Ibunya seorang penjahit, Bu Marni namanya. Tapi aku selalu memanggilnya dengan panggilan Bu Emar. Jahitannya rapi, jadi tidak heran bila banyak pelanggan yang ketagihan menjahit kain pada ibunya Pipit.
Satu minggu yang lalu pun, aku ke rumahnya mengantar kain brokat untuk dibuatkan gamis.
“Jadi, bawahnya agak dibuat longgar saja, ya, Bu!” Aku memberi tahu Bu Emar bentuk dan ukuran yang diinginkan. Dari raut wajahnya, Bu Emar tipe perempuan yang tidak banyak bicara. Dia hanya sesekali menimpali ucapanku dan sesekali senyum, mungkin karena sudah lelah. Kulirik di sudut ruangannya, ada gulungan kain dan setumpuk seragam yang sudah jadi. Entah itu seragam apa, aku hanya melihat dari warna dan coraknya yang sama.
“Bu Emar, boleh saya temani sebentar? Saya bosan di rumah gak ada teman ngobrol, suami saya pulangnya malam.”
“Boleh, boleh. Tapi saya sambil jahit, ya?!” jawabnya.
“Pipit itu anak Bu Emar satu-satunya, ya?” aku bertanya bukan sekadar basa-basi. Tapi lebih ingin membuka pembahasan tentang anak itu.

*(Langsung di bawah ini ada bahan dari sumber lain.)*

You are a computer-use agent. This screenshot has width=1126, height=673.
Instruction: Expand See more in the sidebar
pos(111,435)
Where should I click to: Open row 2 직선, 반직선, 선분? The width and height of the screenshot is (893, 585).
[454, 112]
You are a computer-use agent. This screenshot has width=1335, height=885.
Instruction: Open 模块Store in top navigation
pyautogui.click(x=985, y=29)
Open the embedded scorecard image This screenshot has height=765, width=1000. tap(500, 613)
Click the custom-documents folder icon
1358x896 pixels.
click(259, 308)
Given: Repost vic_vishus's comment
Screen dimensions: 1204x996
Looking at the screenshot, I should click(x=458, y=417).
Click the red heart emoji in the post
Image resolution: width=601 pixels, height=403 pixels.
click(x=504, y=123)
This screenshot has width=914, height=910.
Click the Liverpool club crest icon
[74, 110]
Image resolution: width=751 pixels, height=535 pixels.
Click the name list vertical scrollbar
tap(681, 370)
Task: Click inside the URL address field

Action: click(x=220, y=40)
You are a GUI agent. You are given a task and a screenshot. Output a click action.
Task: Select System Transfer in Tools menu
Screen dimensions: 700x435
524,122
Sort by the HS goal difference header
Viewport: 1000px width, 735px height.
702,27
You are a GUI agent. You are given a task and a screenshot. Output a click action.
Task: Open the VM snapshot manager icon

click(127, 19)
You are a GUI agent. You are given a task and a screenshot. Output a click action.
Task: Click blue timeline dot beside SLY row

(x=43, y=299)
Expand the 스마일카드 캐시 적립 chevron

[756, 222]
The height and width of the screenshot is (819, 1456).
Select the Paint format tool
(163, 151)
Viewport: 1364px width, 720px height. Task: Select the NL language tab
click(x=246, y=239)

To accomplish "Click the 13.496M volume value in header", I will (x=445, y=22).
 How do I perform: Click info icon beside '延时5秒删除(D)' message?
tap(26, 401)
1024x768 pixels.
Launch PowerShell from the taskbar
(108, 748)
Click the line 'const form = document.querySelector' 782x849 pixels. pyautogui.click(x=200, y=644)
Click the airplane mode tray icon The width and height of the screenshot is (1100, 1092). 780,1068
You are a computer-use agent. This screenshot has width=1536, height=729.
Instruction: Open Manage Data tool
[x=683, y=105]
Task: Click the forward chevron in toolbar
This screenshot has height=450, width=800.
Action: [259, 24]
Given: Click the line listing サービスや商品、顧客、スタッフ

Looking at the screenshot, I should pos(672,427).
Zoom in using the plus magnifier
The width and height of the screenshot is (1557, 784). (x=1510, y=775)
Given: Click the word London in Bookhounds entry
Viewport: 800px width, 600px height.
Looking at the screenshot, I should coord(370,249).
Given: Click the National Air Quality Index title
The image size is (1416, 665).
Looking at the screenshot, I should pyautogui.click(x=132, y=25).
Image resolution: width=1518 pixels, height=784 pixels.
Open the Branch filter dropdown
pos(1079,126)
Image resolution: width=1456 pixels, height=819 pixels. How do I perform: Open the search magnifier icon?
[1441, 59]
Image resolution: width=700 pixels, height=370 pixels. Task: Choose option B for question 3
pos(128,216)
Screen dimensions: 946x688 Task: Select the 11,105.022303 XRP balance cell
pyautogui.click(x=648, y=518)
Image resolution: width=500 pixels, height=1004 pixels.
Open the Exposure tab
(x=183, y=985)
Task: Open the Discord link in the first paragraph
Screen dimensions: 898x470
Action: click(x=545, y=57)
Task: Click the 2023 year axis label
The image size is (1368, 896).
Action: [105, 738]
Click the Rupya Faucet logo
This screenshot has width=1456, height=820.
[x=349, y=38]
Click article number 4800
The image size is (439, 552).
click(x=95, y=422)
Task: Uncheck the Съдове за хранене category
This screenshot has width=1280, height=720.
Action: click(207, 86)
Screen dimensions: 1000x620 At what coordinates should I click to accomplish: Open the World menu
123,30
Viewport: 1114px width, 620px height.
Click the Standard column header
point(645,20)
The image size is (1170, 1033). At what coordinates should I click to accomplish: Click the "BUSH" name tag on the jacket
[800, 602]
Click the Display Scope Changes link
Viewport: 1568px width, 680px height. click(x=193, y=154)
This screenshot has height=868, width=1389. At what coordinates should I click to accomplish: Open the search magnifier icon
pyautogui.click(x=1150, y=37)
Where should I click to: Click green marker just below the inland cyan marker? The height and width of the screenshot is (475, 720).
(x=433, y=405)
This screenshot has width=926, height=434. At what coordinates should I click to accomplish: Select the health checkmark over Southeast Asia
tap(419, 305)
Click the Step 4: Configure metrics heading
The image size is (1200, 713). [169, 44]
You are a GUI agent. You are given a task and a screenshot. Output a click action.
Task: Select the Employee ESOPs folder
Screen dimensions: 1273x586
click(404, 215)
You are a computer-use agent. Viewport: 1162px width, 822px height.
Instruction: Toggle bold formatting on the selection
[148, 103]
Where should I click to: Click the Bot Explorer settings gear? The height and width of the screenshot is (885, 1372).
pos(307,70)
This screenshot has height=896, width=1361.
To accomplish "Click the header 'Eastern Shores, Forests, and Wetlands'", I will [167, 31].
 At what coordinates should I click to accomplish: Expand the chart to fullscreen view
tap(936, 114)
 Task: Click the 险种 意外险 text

“Dia anak bungsu, saya punya anak dua. Yang satu sudah berkeluarga. Setelah suami saya meninggal, Pipit saya ajak merantau ke sini.” Bu Emar menjawab sambil tangannya dengan cepat menggunting benang-benang di kain yang baru saja selesai dia jahit.
“Ooh, jadi Bu Emar juga bukan asli orang sini?”Aku ikut membantu melipat-lipat baju yang setengah jadi untuk dilanjutkan dijahit esok harinya.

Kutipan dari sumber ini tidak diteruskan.